Plasmid pIP823 was introduced by transformation into B. subtilis 168, E. coli HB101, E. faecalis JH2-2, L. monocytogenes LO17RF, S. aureus RN4220, and E. coli DH5α. The plasmid conferred high-level resistance to trimethoprim (MICs from 1,028 to 2,056 μg/ml) and was stably maintained in the various hosts, with 100% of the cells retaining the plasmid after growth for ca. 100 generations in the absence of trimethoprim. The copy number of pIP823 was estimated to vary from 2 to 20 copies per chromosome equivalent, depending on the host.
Identification of ssDNA pIP823 replication intermediates.

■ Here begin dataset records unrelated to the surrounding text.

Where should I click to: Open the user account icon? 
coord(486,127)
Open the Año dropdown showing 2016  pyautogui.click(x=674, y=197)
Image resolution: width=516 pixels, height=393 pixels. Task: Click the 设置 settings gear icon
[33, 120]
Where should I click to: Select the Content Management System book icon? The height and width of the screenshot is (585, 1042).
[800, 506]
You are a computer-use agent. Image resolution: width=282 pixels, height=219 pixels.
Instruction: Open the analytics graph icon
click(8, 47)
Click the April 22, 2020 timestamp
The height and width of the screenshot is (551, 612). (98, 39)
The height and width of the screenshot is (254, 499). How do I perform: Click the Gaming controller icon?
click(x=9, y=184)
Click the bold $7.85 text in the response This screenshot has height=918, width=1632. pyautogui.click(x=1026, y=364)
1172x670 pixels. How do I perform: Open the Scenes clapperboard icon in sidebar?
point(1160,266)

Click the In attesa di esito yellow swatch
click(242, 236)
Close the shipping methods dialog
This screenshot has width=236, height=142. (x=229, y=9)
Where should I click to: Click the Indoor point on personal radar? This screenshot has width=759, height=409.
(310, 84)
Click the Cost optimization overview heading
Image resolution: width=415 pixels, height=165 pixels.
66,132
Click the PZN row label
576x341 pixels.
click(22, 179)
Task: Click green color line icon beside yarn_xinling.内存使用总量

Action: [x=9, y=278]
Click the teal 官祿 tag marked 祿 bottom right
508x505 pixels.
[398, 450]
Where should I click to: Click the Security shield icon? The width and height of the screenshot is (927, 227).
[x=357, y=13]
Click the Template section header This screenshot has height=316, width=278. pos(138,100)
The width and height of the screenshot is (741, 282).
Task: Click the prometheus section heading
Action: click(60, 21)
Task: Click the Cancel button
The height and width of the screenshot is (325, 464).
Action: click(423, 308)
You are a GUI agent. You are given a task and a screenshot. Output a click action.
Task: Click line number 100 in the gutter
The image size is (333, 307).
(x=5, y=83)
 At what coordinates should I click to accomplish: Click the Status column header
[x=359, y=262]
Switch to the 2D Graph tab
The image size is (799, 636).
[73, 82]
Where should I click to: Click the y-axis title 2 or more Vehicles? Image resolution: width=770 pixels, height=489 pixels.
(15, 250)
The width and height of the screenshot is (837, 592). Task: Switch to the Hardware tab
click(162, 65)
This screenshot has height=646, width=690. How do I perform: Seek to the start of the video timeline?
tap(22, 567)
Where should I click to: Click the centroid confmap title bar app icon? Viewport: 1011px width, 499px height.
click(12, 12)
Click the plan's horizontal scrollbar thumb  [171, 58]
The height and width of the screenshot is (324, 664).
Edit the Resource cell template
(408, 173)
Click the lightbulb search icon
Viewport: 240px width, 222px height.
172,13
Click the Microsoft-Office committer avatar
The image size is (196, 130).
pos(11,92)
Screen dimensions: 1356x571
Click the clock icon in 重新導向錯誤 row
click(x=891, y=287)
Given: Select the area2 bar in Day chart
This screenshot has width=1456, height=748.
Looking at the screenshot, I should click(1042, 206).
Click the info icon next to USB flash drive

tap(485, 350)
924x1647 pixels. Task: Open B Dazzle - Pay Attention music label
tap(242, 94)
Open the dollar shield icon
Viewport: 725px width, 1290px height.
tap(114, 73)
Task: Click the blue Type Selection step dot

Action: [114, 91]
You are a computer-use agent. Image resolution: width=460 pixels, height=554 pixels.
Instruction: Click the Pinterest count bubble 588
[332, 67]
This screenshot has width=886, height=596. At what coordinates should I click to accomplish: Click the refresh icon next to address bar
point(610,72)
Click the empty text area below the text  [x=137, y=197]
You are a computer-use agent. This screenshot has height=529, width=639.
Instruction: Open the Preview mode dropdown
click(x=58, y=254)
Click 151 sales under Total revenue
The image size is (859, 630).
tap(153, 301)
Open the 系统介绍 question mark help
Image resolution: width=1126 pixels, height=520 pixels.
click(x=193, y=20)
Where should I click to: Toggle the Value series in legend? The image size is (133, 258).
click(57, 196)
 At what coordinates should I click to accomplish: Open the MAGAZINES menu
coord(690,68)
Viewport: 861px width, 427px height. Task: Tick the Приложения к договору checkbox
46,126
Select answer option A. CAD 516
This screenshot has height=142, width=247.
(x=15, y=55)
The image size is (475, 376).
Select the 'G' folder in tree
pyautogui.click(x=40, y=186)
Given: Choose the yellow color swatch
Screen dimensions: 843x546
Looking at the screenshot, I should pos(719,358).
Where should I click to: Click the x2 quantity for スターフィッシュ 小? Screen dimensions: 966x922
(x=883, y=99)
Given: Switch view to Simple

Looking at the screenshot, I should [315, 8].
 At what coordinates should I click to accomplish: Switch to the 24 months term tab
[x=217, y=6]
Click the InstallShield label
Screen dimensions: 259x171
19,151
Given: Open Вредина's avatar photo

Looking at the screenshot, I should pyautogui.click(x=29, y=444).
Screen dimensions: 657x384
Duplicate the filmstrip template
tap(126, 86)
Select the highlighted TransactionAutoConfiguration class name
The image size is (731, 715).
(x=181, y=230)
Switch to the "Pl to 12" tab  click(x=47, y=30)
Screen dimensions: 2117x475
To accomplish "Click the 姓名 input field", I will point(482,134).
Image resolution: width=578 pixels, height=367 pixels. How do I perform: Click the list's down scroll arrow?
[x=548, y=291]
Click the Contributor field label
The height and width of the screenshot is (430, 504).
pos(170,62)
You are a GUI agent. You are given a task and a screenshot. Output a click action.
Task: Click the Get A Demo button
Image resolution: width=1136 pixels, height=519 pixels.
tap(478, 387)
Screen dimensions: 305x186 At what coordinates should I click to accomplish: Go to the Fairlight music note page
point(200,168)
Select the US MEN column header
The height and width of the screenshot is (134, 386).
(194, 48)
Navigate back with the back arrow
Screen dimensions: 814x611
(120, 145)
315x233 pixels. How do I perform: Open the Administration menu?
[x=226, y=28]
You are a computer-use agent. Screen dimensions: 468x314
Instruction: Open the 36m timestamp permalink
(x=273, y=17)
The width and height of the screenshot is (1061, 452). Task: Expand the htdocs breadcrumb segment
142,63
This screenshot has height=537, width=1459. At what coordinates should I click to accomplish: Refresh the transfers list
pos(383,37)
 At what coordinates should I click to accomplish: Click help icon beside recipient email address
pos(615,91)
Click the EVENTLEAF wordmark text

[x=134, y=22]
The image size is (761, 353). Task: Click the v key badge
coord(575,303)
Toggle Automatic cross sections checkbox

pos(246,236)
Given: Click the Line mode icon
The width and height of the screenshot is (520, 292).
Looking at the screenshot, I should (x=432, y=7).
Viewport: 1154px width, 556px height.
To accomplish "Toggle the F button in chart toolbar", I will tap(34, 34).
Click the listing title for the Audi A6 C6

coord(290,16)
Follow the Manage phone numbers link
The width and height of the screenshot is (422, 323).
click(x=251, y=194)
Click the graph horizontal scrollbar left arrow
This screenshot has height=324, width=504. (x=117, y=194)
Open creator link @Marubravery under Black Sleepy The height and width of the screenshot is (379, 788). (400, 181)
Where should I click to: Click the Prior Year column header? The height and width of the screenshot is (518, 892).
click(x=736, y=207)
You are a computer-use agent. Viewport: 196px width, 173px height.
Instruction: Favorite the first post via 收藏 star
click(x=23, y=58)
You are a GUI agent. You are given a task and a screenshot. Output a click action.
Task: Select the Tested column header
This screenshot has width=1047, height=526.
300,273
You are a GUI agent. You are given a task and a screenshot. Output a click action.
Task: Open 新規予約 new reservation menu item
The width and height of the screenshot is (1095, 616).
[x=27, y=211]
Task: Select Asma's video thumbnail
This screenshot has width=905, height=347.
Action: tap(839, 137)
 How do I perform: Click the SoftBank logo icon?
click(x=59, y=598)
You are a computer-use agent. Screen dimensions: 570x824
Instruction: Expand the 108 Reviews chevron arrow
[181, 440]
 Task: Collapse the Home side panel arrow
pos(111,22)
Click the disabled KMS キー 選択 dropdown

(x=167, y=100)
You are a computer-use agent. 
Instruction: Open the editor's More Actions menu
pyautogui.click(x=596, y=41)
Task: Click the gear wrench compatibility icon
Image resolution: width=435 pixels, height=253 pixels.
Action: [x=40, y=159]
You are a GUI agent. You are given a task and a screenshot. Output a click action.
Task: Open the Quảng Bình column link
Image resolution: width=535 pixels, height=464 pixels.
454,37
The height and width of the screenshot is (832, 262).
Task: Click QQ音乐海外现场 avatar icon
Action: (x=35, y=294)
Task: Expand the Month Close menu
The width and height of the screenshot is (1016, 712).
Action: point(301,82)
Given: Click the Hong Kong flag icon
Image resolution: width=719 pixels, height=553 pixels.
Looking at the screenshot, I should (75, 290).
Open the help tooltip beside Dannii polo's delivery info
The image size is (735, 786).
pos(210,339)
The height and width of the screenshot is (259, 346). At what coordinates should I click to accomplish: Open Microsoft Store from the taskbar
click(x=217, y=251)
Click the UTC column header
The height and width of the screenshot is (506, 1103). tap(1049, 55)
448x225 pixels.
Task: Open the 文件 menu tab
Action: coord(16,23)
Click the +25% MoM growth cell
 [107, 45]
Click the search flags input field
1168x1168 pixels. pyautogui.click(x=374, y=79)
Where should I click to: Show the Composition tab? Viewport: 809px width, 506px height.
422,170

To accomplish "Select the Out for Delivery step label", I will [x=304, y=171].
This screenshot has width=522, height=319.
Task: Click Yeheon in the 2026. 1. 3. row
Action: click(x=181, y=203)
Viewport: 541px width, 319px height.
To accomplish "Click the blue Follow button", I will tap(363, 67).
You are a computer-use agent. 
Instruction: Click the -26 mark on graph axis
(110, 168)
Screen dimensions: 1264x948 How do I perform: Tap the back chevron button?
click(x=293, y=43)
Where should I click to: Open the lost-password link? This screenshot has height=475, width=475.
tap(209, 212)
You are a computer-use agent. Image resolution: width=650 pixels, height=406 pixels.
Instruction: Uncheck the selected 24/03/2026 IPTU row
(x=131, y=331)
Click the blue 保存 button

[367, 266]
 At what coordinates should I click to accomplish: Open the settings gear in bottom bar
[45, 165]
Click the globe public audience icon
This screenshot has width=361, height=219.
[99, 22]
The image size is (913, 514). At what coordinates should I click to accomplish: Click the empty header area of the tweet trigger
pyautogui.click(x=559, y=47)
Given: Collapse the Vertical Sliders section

Numerous RC replication plasmids from gram-positive bacteria accumulate ssDNA molecules (32, 33). We screened for the presence of pIP823 ssDNA intermediates in lysates of L. monocytogenes BM4293, E. faecalis JH2-2 (pIP823), S. aureus RN4220 (pIP823), B. subtilis 168 (pIP823), and E. coli HB101 (pIP823). As shown in Fig. 2 (lane 2), in the absence of rifampin and erythromycin L. monocytogenes BM4293 accumulated ssDNA molecules, suggesting that sso of pIP823 is not efficient in this host. In the presence of erythromycin (lane 3), ssDNA was converted to dsDNA. In the presence of erythromycin and rifampin, ssDNA molecules accumulated in L. monocytogenes BM4293 (lane 4) but also in B. subtilis (pIP823) (lane 7), S. aureus (pIP823) (lane 6), and E. coli HB101 (pIP823) (lane 8), confirming that conversion of ssDNA to dsDNA is dependent on RNA polymerase activity in these hosts. Under similar culture conditions, multimer ssDNA intermediates were detected in E. faecalis JH2-2 (pIP823) lysates (lane 5). In contrast to pUB110, which does not replicate in E. coli, pIP823 replicated and accumulated ssDNA in this species. The sso of pIP823 was RNA polymerase dependent (Fig. 2 and data not shown). Usually sso shows activity only in a limited number of hosts (11, 12). The amount of ssDNA molecules accumulated during RC replication is plasmid and host dependent since the conversion rate of ssDNA to dsDNA depends on the efficiency of the host machinery to recognize a given plasmid’s sso (36).
FIG. 2.
Detection of single-stranded pIP823 DNA. Bacterial cultures were grown to mid-logarithmic phase and treated for 2 h with (i) no addition, (ii) erythromycin (100 μg/ml), or (iii) erythromycin plus rifampin (100 μg/ml each). Total DNA was prepared, and equivalent amounts of samples were run on a 0.9% agarose gel, transferred to a Nytran membrane, and hybridized to an in vitro 32P-labeled pIP823 probe. Lanes: 1, supercoiled-DNA ladder; 2 to 4, L. monocytogenes BM4293: 2, no addition; 3, erythromycin added; 4, erythromycin and rifampin added; 5 to 8, erythromycin and rifampin added: 5, E. faecalis JH2-2 (pIP823); 6, S. aureus RN4220 (pIP823); 7, B. subtilis 168 (pIP823); 8, E. coli HB101 (pIP823).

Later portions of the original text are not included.